1. Qualunque ipotesi di strategia contro il riscaldamento globale è essenzialmente un problema di coordinamento

2. La maggioranza delle attività che producono CO2 sono difficilmente modificabili nel breve termine senza sopportare costi molto elevati

3. Le modalità di ripartizione dei costi immediati sono parte fondamentale di qualunque accordo di cooperazione

Greta ha commosso milioni di persone dicendo che qualcuno le ha rubato il futuro, che siamo sull’orlo di un’estinzione di massa e che occorre fare qualcosa subito.

Proviamo a descrivere la situazione con una similitudine diversa e immaginiamo che ci sia un treno su cui viaggiamo tutti, avendo ciascuno a disposizione un comando, che può far aumentare o diminuire la velocità di crociera. A causa della condotta passata e presente di chi si trova a bordo, il treno ha raggiunto una velocità, che molti ritengono pericolosa e continuare ad accelerare ci porterà sicuramente a deragliare, anche se non siamo in grado di prevedere con esattezza quando e a che velocità questo evento si verificherà.

È chiaro che non esiste una generazione passata di persone cattive che, con il loro comportamento irresponsabile hanno rubato il futuro ai giovani e che, men che meno, il furto sia stato perpetrato in maniera deliberata: l’accelerazione del treno è stata e viene ancora causata dal contributo, singolarmente marginale, di un grandissimo numero di agenti.

Ne consegue che non c’è neanche una classe adulta, fatta di poche persone che possono sedersi a un tavolo e decidere di dimezzare il livello di emissioni di gas serra sotto l’occhio vigile di ragazzi.

Come spesso accade quando ci si sposta dalle campagne emozionali alle valutazioni concrete su come affrontare i problemi, la questione si complica.

Venendo ai 3 punti di cui non si parla, partiamo dal profilo più spinoso: il coordinamento.
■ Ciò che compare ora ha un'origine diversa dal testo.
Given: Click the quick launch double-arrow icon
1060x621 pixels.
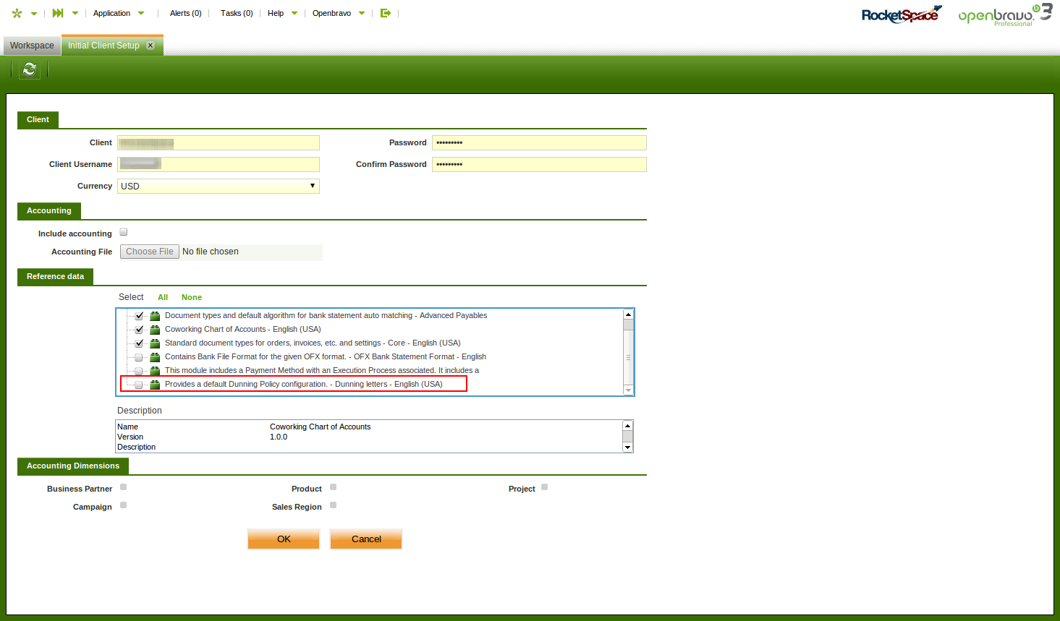Looking at the screenshot, I should coord(58,13).
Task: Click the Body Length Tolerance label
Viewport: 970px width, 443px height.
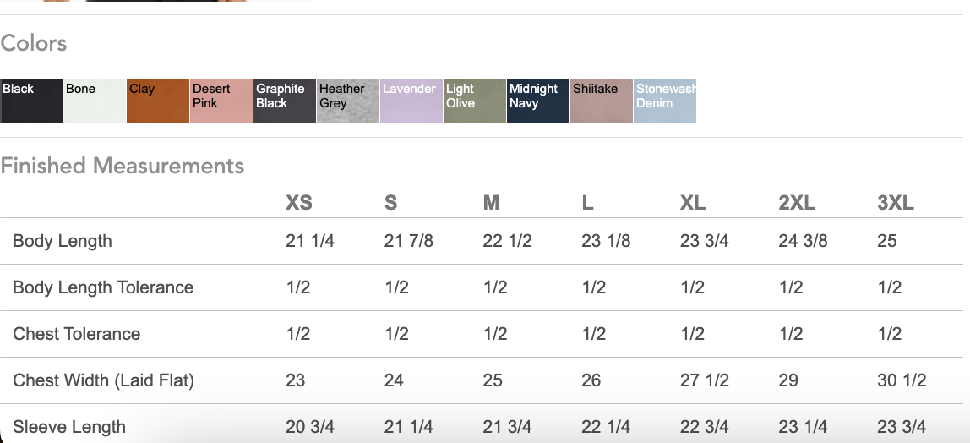Action: (103, 287)
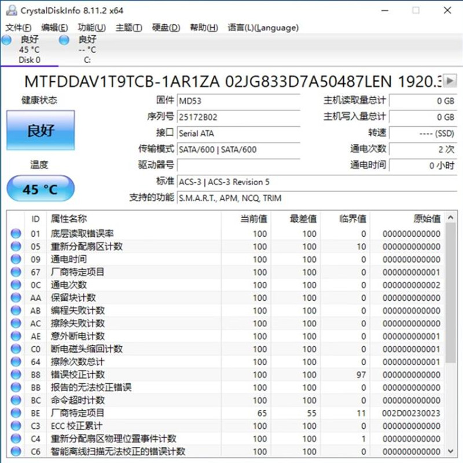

Posto che non esiste un dittatore mondiale che può imporre a miliardi di individui di modificare la propria condotta (soprattutto se le modifiche richieste mettono a repentaglio la sopravvivenza individuale immediata a fronte di un beneficio collettivo futuro) l’unica strada efficace consiste nella promozione di una cultura della sostenibilità, che induca le persone a modificare i propri comportamenti individuali e fare pressione sui governi per ottenere normative ambientali, che incentivino la riduzione dei gas serra – su questo il movimento di Greta è a metà strada, poiché riesce a dare visibilità al problema, ma sembra lasciare intendere che sia responsabilità di qualcun altro risolverlo: per esempio una campagna che impegni i giovani a tenere comportamenti virtuosi che comportino un sacrificio immediato visibile (esempio: sostituire gli scooter con le bici), sarebbe probabilmente più utile degli scioperi e avrebbe una valenza segnaletica ben maggiore.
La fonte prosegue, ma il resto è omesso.